They sat near the back of the container, packed in like livestock, and watched through the slits as the French countryside rolled away from them.
“Where are they taking us?” someone whispered.
“Germany,” another answered. Aurélie looked to the spirited woman for opinion and she nodded.
“Why aren’t you afraid?” Aurélie asked.
“Bad as it is, I’ve seen the end of this story too many times to be afraid of it,” the woman answered. Aurélie blinked, then turned her face into the woman’s heavy sleeve, not wanting to see.

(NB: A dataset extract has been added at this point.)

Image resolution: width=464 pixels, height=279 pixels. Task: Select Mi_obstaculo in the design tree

They stopped a few times to take on fuel and water in little towns where soldiers stood on the platforms and pointedly ignored the women packed into the shipping car.
They stopped once more, and Aurélie ignored it, not wanting to feel like the caged animal she was as she stared out at the soldiers, but whispers drew her attention. She turned her face to the crack she had pressed her back against in an effort to keep out the winter cold and found that they were in open space. The whispers grew louder and more excited.

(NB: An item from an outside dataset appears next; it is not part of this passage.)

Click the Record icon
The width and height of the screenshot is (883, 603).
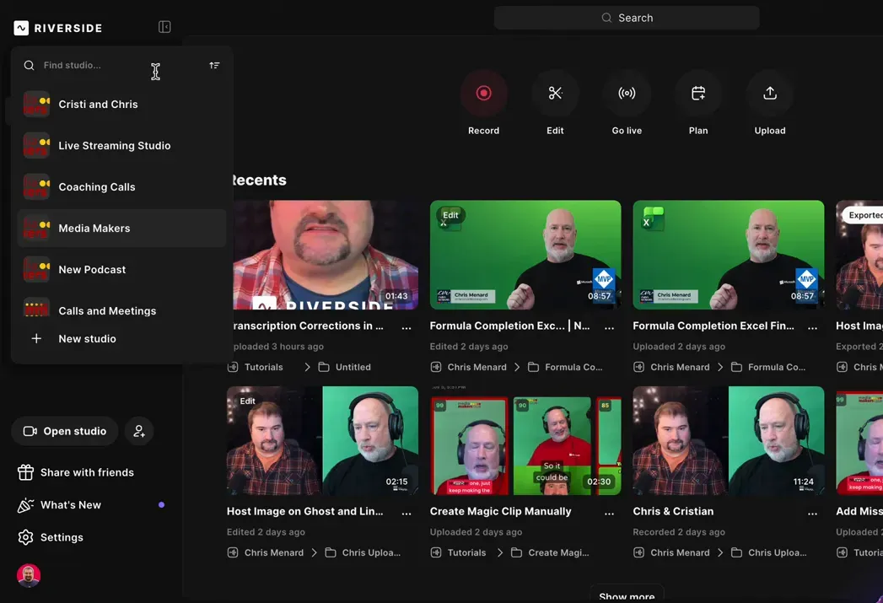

Somewhere ahead of them, there was shouting in German. Aurélie understood the words, but couldn’t make enough sense of the confusion to figure out what was happening.
“Stay close,” the woman with the black hair said. Aurélie nodded agreement, not wanting to ask why, but taking the comfort she was offered.

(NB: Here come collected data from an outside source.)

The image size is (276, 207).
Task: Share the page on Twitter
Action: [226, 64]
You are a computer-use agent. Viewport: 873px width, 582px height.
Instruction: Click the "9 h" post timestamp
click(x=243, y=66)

“Leave them,” someone yelled.
“They aren’t yours,” someone else yelled. The French women grew agitated as the translations whispered through them. Aurélie felt the black-haired woman brace herself.
“I’m not leaving,” the first voice yelled.
“You have no authority.”
“You have my wife.”
“You may not free them.”
“I’m not leaving.”
There was more conversation, quick, excited, and indiscernible, and then the door on the side of the car slid open. The women pressed back from the light as a German soldier entered. The dark-haired woman fell onto Aurélie as the soldier leveled his gun. Buried under the woman’s solid body, the gunshots were muffled, but still enough to make Aurélie jump. She bit her lips to keep from screaming.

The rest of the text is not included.